Work request:
Which lines run from the one containing "最新消息及疫情訊息 (112, 307)" through the last line of the records? Copy them exactly, leaving pictures out.

(Stored items)
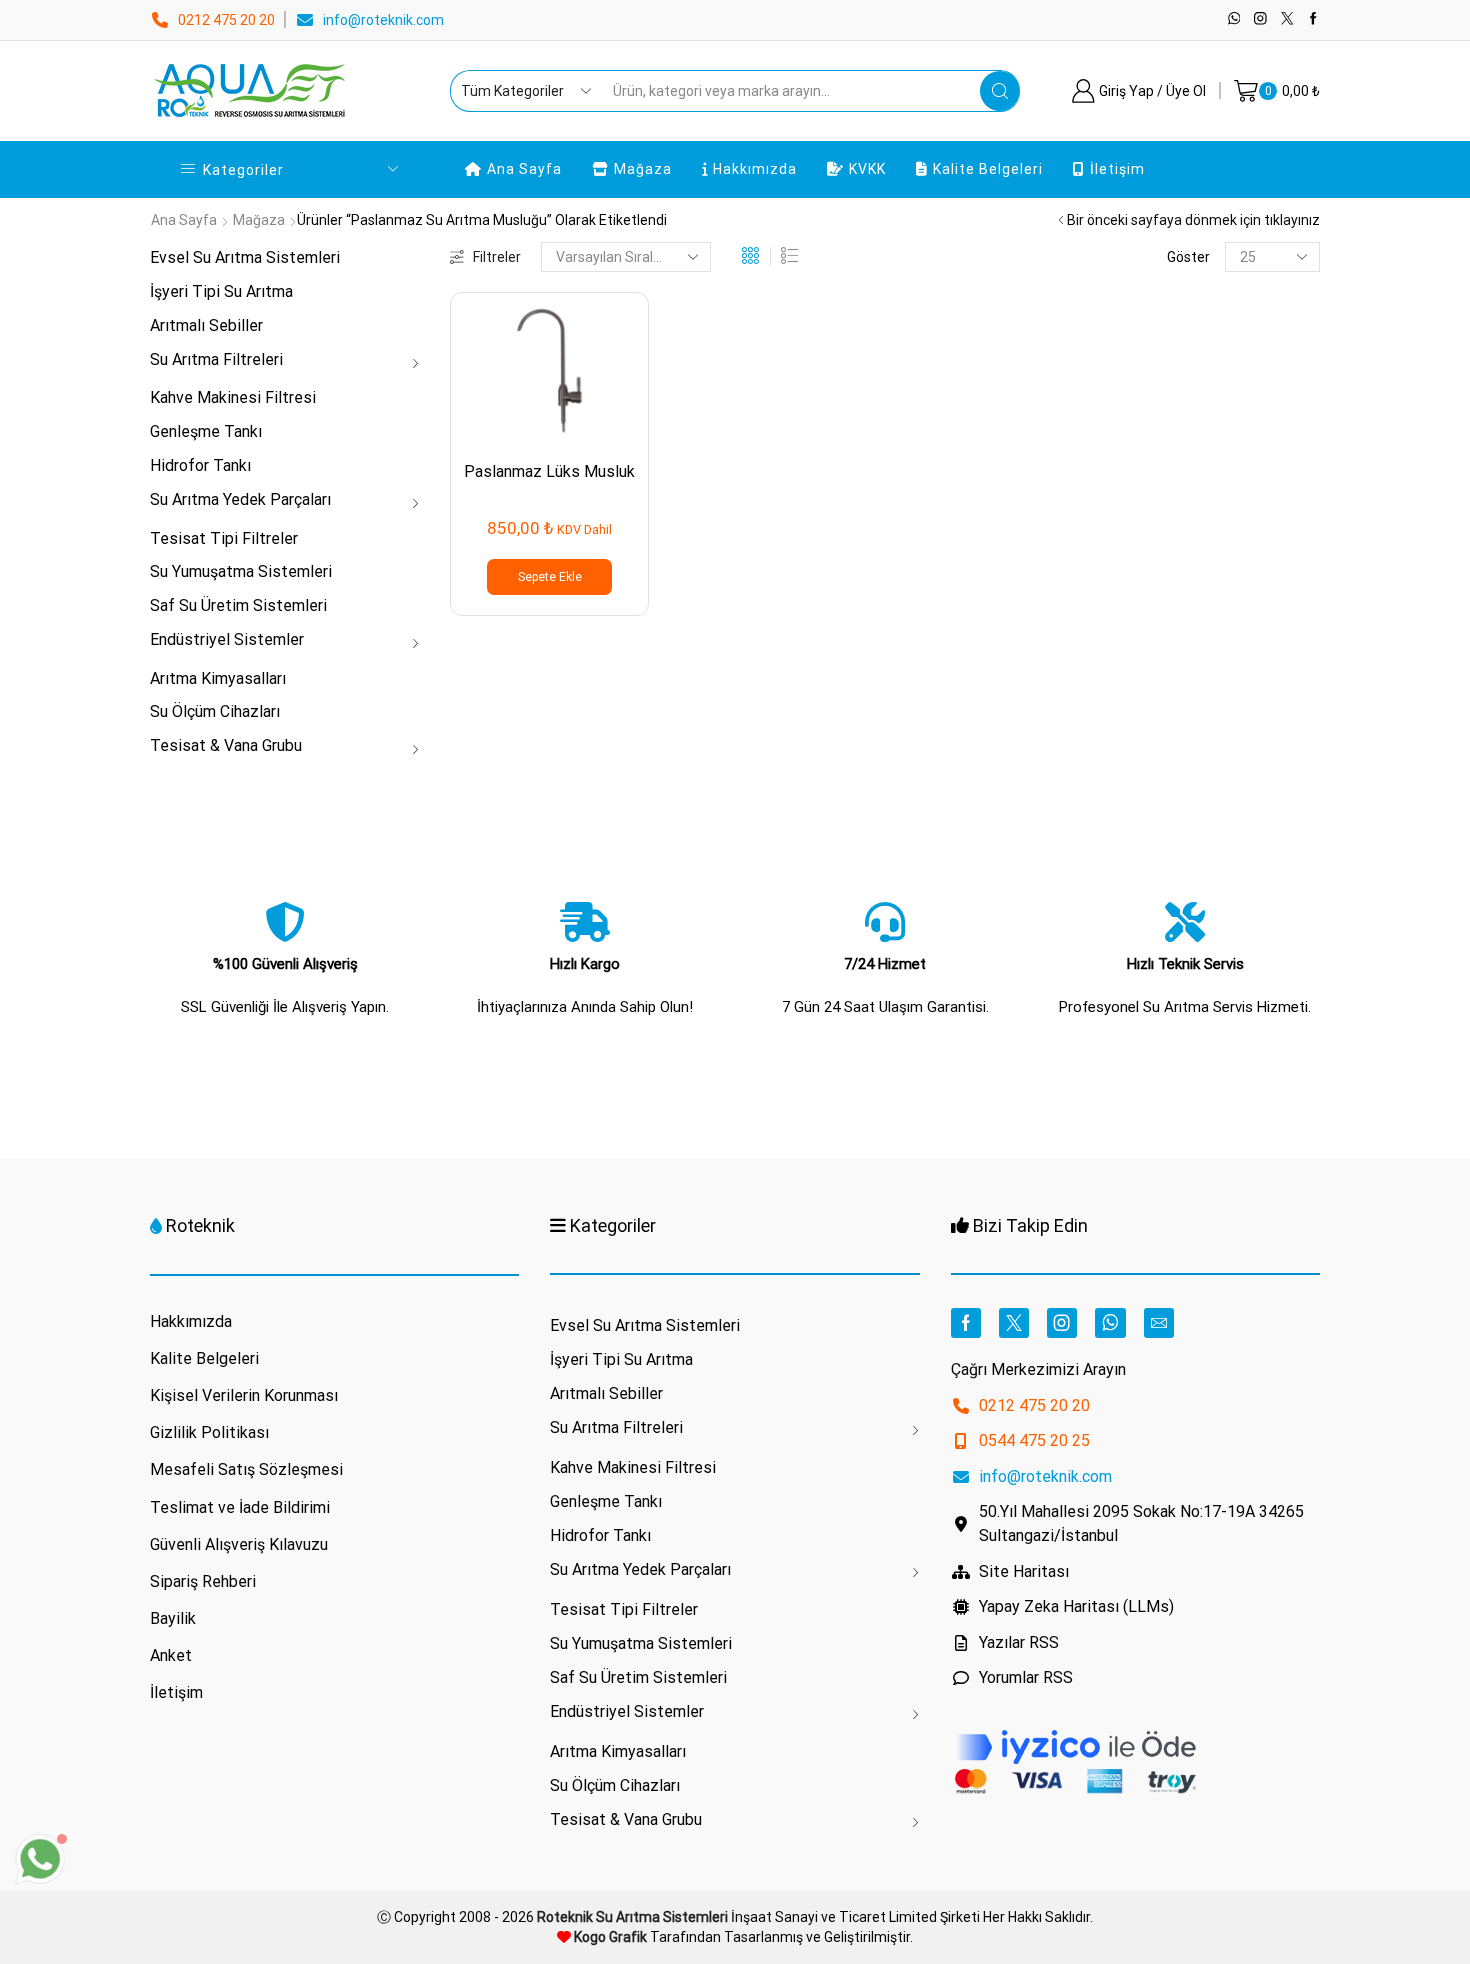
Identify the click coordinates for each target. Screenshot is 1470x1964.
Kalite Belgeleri (988, 169)
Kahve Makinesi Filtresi (233, 397)
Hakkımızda (755, 169)
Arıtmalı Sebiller (206, 325)
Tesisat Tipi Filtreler (224, 538)
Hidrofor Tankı (200, 465)
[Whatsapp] (1234, 19)
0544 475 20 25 (1034, 1440)
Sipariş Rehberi (203, 1581)
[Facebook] (1313, 19)
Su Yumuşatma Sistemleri (241, 571)
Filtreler (497, 257)
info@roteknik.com (383, 20)
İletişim (1117, 169)
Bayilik (173, 1618)
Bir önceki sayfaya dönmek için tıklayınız (1193, 220)
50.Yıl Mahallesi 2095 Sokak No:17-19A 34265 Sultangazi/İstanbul (1141, 1523)
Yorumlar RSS (1026, 1677)
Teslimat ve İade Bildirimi (240, 1507)
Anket (171, 1655)
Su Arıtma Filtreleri (216, 359)
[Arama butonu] (1000, 91)
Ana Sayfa (524, 169)
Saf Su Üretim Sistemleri (238, 605)
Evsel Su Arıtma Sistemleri (245, 257)
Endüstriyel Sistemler (227, 639)
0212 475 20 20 (226, 20)
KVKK (867, 169)
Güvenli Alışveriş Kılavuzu (239, 1544)
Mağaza (643, 169)
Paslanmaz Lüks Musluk (549, 471)
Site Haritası (1024, 1571)
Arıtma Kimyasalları (218, 678)
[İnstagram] (1260, 19)
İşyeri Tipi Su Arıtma (221, 291)
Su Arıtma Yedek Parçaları (240, 499)
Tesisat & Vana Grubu (226, 745)
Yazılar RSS (1019, 1642)
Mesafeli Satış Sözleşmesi (246, 1469)
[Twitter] (1287, 19)
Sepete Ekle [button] (550, 577)
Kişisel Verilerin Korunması (244, 1395)
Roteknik (200, 1225)
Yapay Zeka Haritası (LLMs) (1076, 1606)
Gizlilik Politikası (209, 1432)
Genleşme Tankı (206, 431)
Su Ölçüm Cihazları (215, 711)
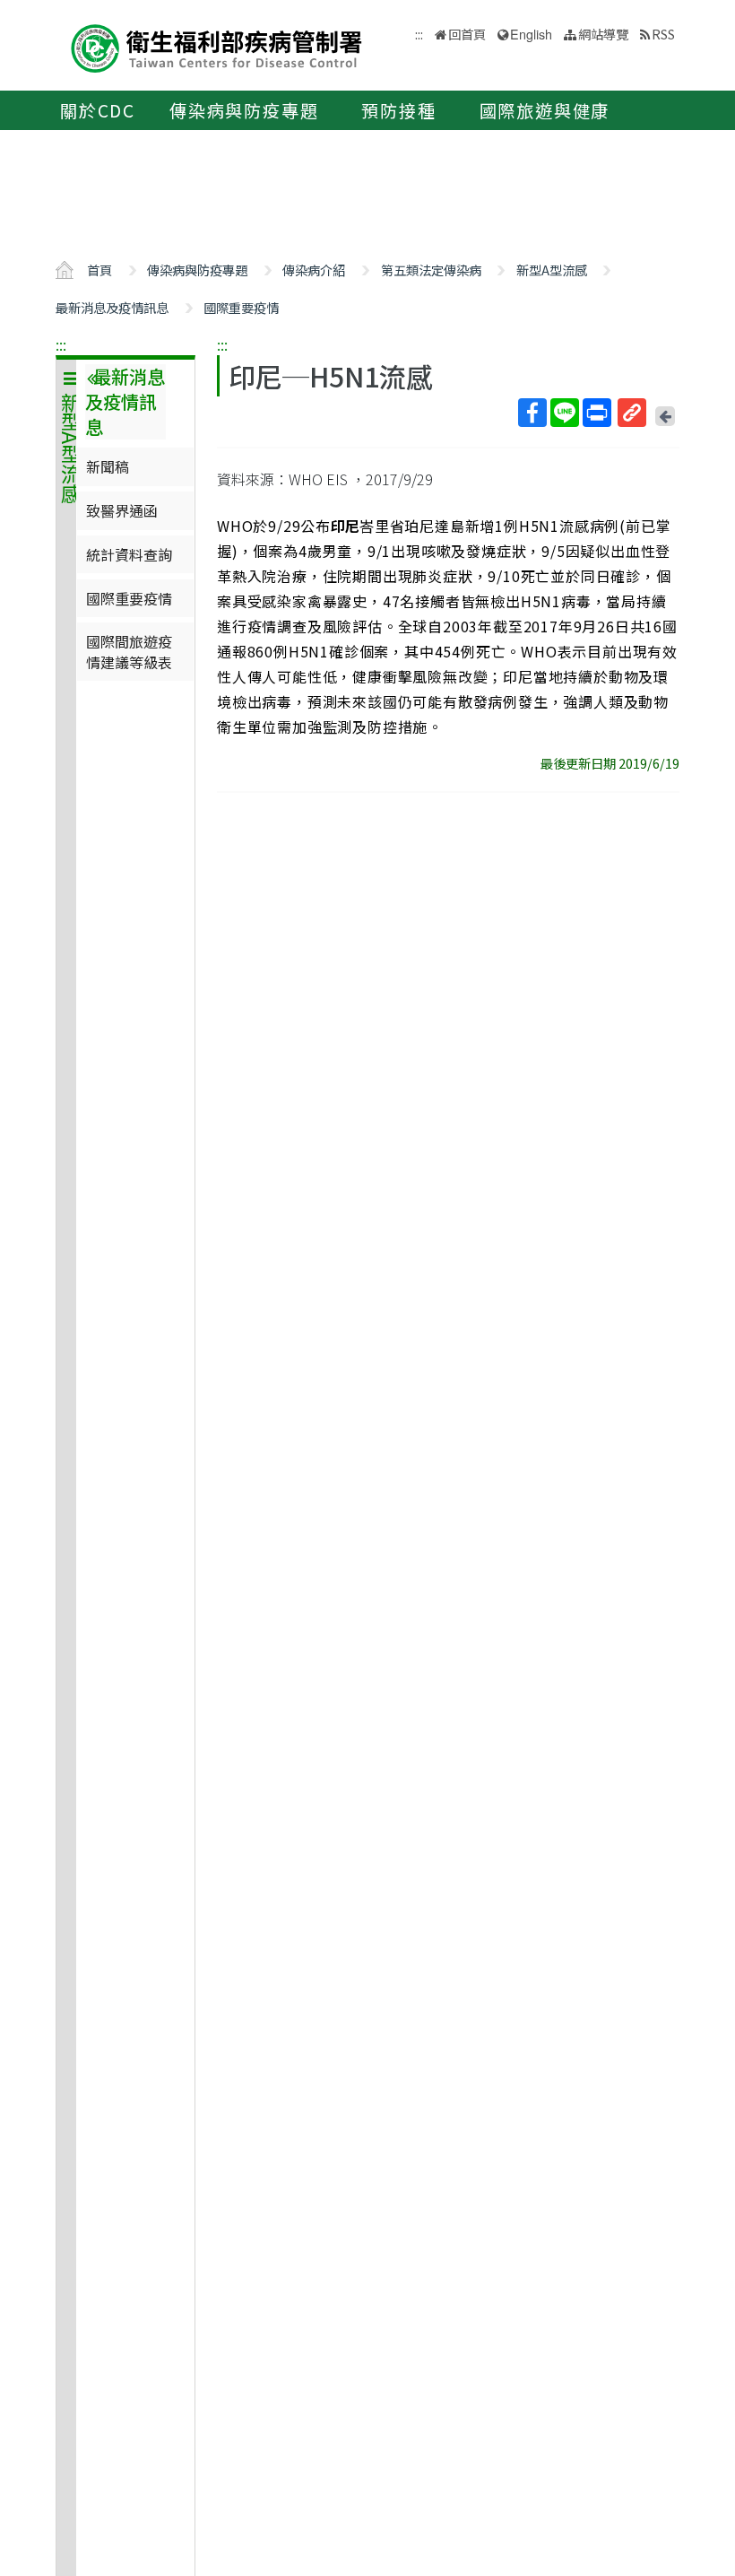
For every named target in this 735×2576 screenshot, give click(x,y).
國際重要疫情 (241, 307)
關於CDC (97, 110)
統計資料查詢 (129, 554)
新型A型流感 (551, 269)
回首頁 (467, 33)
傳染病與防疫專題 (243, 110)
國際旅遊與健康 (545, 110)
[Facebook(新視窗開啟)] (532, 412)
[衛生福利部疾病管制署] (217, 46)
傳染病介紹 (313, 269)
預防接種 (398, 110)
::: (61, 344)
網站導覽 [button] (603, 33)
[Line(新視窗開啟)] (565, 412)
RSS (663, 33)
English (531, 33)
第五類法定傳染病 (431, 269)
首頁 (99, 269)
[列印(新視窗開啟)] (597, 412)
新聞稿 (107, 466)
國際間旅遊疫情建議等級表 (129, 651)
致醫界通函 (122, 510)
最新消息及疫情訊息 (112, 307)
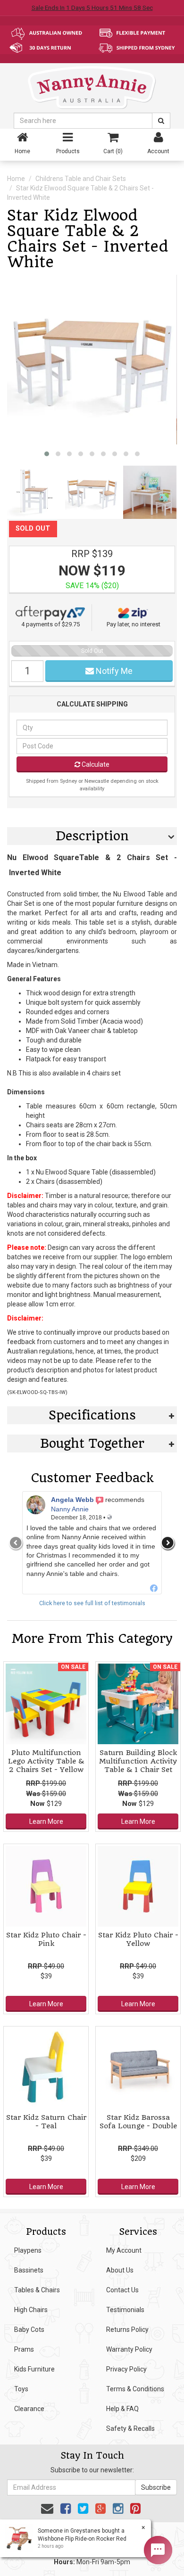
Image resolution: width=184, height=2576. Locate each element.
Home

Reply to the task:
最新消息及疫情訊息 (112, 307)
Image resolution: width=184, height=2576. Locate each element.
Home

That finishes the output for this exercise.